Like many things in life, heroes are too large and abstract. In all our circles, there are people we love and people we hate. They aren't the sort of heroes and villains that I'm talking about, however. Those in our circles are still tangible to us; we really do feel them and know them, or should if they really are so close to us. The heroes I am talking about are distant, only known in a few details, identified with some kind of abstract ideal that probably isn't so ideal either when you break it down. The national park idea is one such archetype that we need to question. What is grand about the Grand Canyon of the Yellowstone wasn't that it was protected but rather that it inspires the senses the way it did for people like Langford and Doane. We forget that when we lift up these men instead of lifting up the sensuality of the experience. And, ironically, we tear down the men as well.
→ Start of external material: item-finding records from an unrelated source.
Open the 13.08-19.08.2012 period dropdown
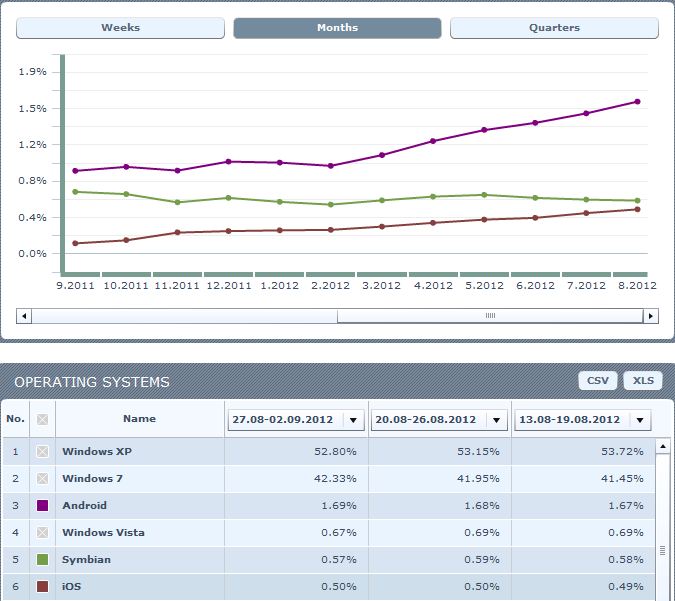This screenshot has height=601, width=675. 638,420
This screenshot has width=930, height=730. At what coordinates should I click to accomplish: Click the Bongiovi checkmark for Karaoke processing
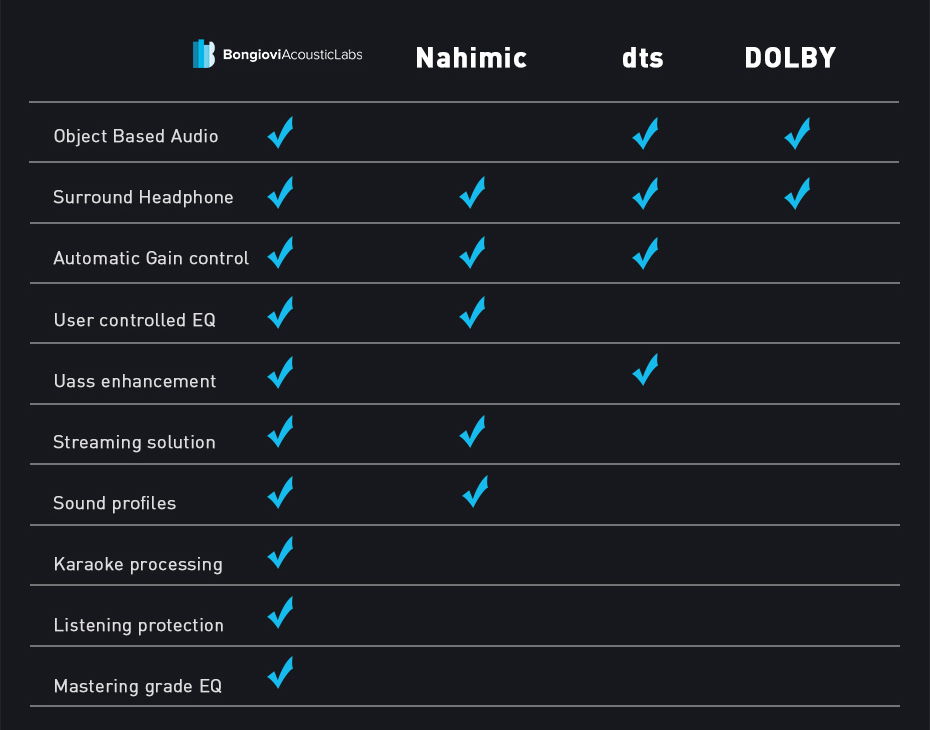coord(281,552)
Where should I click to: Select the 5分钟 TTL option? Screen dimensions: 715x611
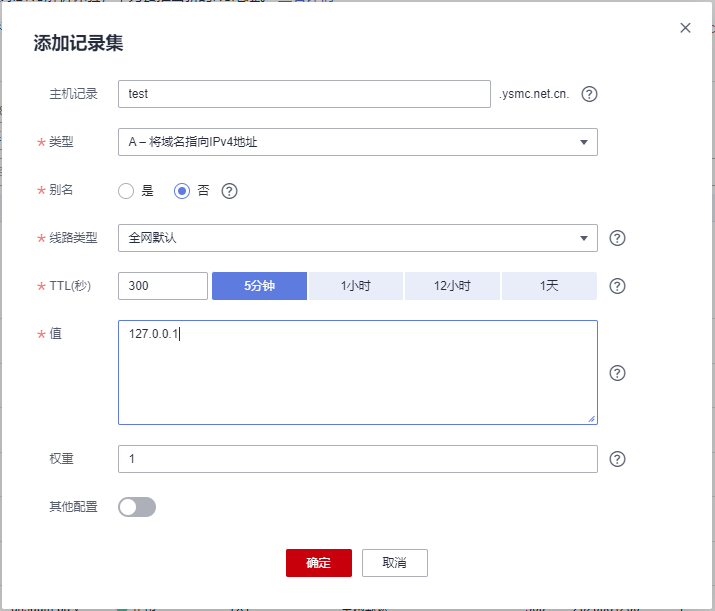[x=259, y=286]
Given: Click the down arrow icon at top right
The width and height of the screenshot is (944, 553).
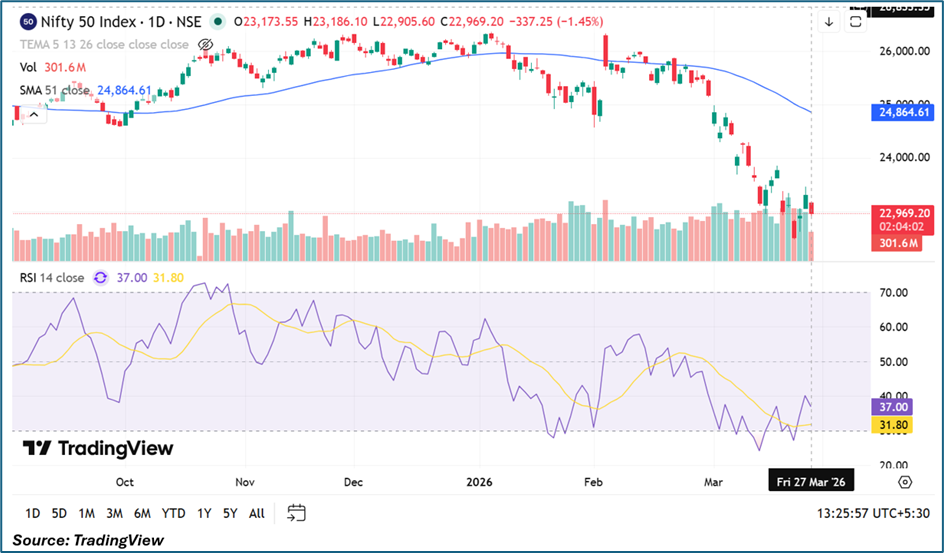Looking at the screenshot, I should tap(829, 22).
When we search for Yellowstone and search through its history, of course we are haunted by that 1870 expedition and what came before and after it. I don't see National Park Mountain and not think of a whole cast of characters in a history and a myth. Yet, I hope we can build and lift up new stories besides that one. While Doane will never truly be put to rest in the Yellowstone story, I think books like this will help us from putting his place on that river junction too far out of proportion.
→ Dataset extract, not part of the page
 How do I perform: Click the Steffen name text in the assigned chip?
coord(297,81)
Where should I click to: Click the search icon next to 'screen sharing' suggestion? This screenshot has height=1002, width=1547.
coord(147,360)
Scott's book is hardly a must read, but I'm thankful for reading it if only to recognize the traps faced by me and and all of us in becoming too enamored with such fleeting and yet abstract values as the ones that tortured Doane - which tortured him far more than his infected thumb during much of that 1870 journey into the future park.
1 Comments:
Thanks for the thoughtful post. I wasn't quite sure where you were going with this post until the end. I too am anti-authoritarian, and consider Yellowstone Denied to be overly dramatic toward bringing Doane down. One only has to read Doane's own writings and correspondence to understand that most of what is written of him today, including Scott and Wylie, is authors and writers jumping blindly onto the bandwagon of drama and criticism. That said, I think Scott did a great job with his book, and after speaking directly to him, I learned that he did write with a bias formed during extensive perusal of Doane's personal papers. He admitted to me that he formed some general opinions, but also that Univ of OK press not only changed Scott's text to strike a more dramatic takedown of Doane, they changed Scott's title from a much more positive spin... "Yellowstone, By Right of Discovery"... to "Yellowstone Denied," which Scott abhors. After Bonney, Scott, Wylie, and Black...I still think there is more to be said about Gustavus Doane. I'm looking forward to it.